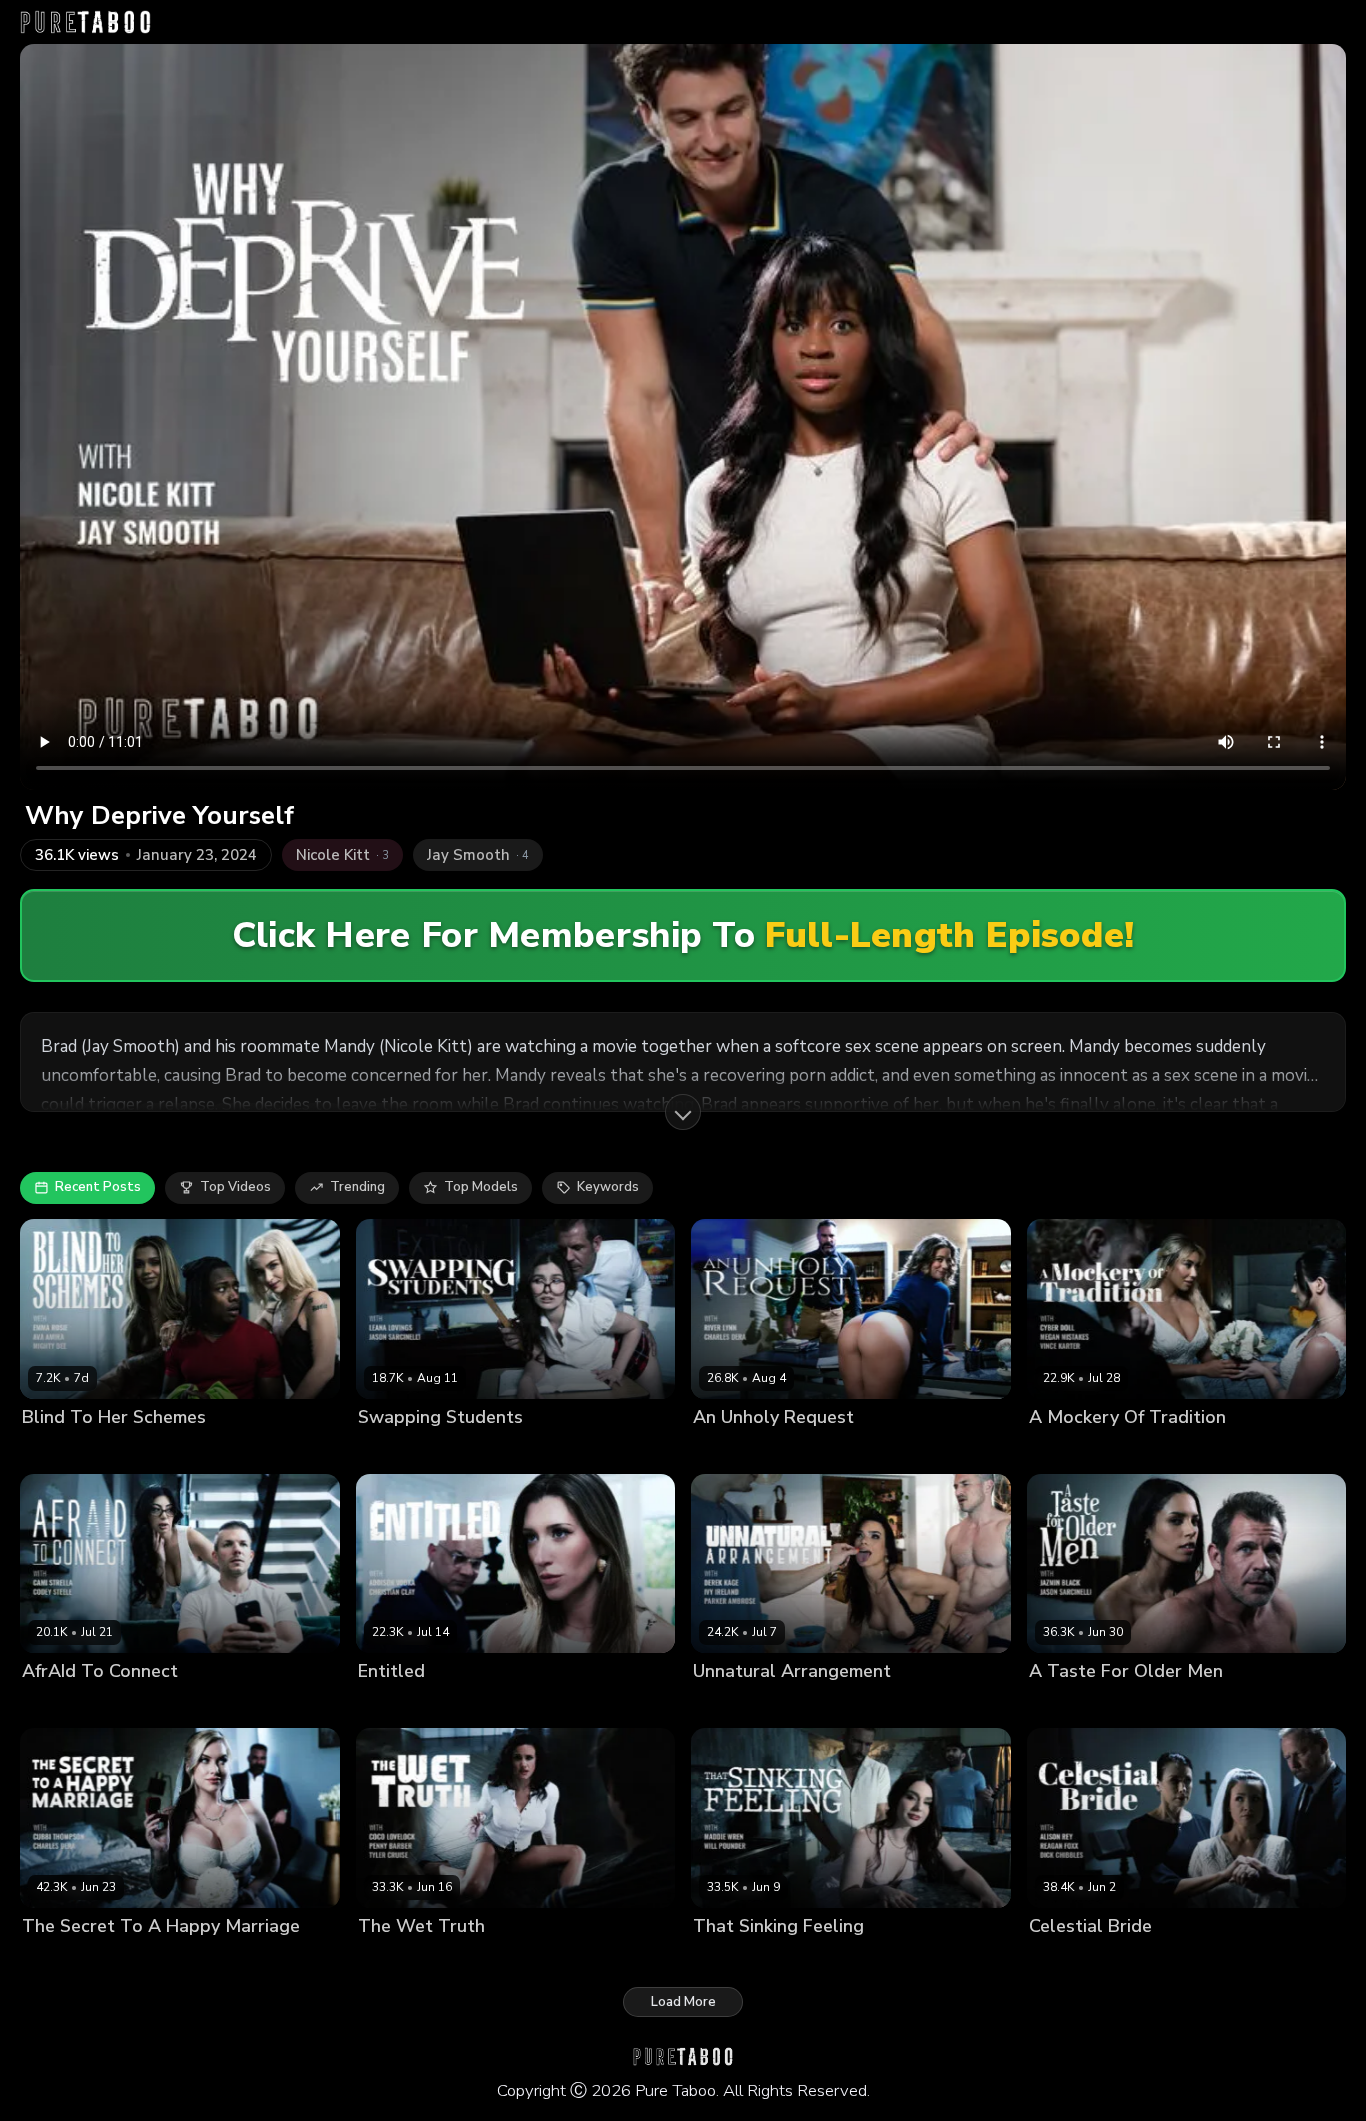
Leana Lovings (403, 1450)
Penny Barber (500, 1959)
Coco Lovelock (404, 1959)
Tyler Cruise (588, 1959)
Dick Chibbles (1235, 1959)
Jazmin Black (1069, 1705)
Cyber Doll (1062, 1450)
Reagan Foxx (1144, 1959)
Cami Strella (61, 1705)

= = =

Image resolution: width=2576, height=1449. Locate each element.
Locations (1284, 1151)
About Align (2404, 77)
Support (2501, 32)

= = =

In the listing above, find the line with "Leana Lovings (403, 1450)" and the line with "Cami Strella (61, 1705)". Output those two lines and every line between them, exactly as written.

*Written reply:*
Leana Lovings (403, 1450)
Penny Barber (500, 1959)
Coco Lovelock (404, 1959)
Tyler Cruise (588, 1959)
Dick Chibbles (1235, 1959)
Jazmin Black (1069, 1705)
Cyber Doll (1062, 1450)
Reagan Foxx (1144, 1959)
Cami Strella (61, 1705)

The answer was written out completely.